(Saved data entries)
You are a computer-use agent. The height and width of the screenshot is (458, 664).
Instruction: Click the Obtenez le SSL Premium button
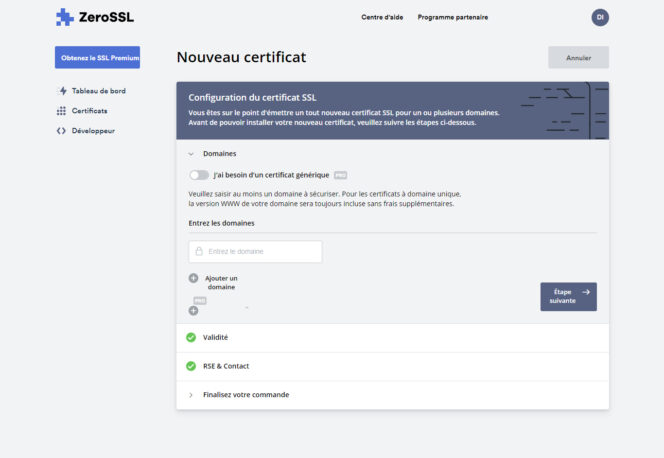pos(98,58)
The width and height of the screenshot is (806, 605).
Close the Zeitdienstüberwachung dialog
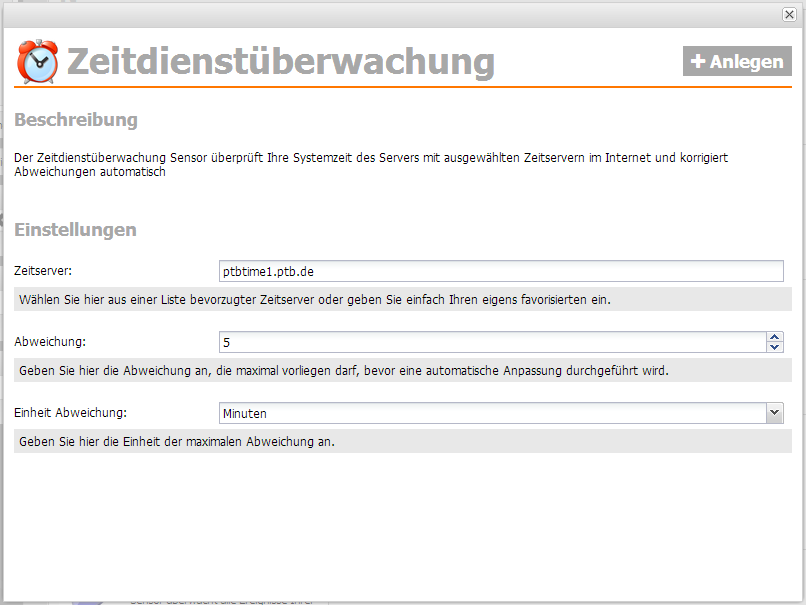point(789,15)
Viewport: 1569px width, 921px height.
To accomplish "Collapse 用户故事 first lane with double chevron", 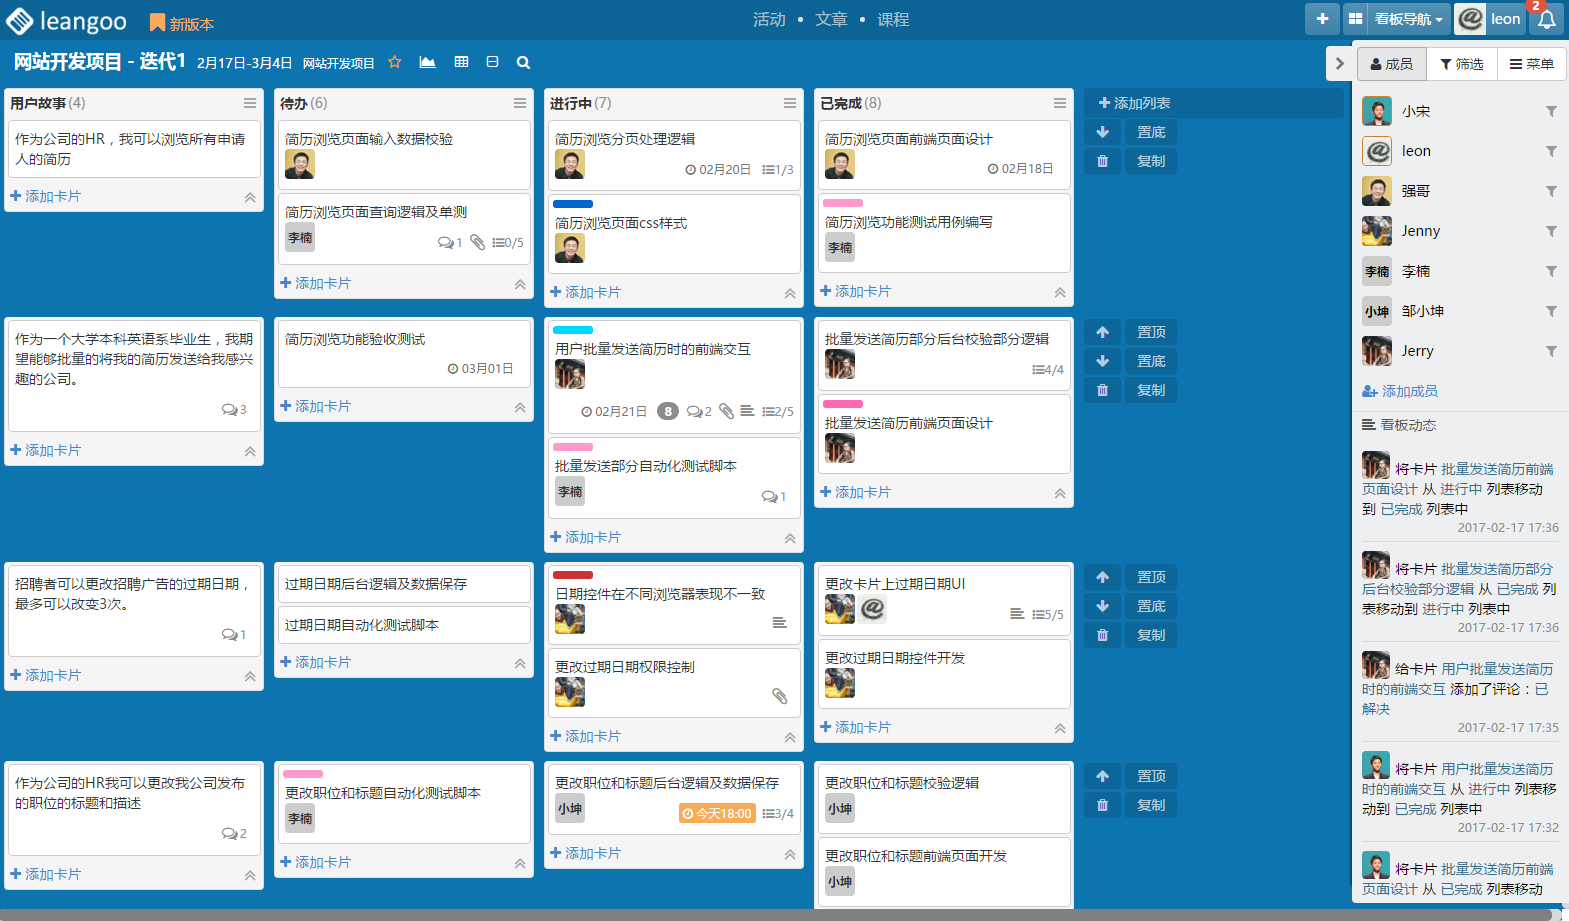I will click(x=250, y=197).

**Exercise goal:**
Check every line of the records, and copy the ones that hold the word "screenshot".

**Response area:**
You are a computer-use agent. The height and width of the screenshot is (458, 664).
The width and height of the screenshot is (806, 605).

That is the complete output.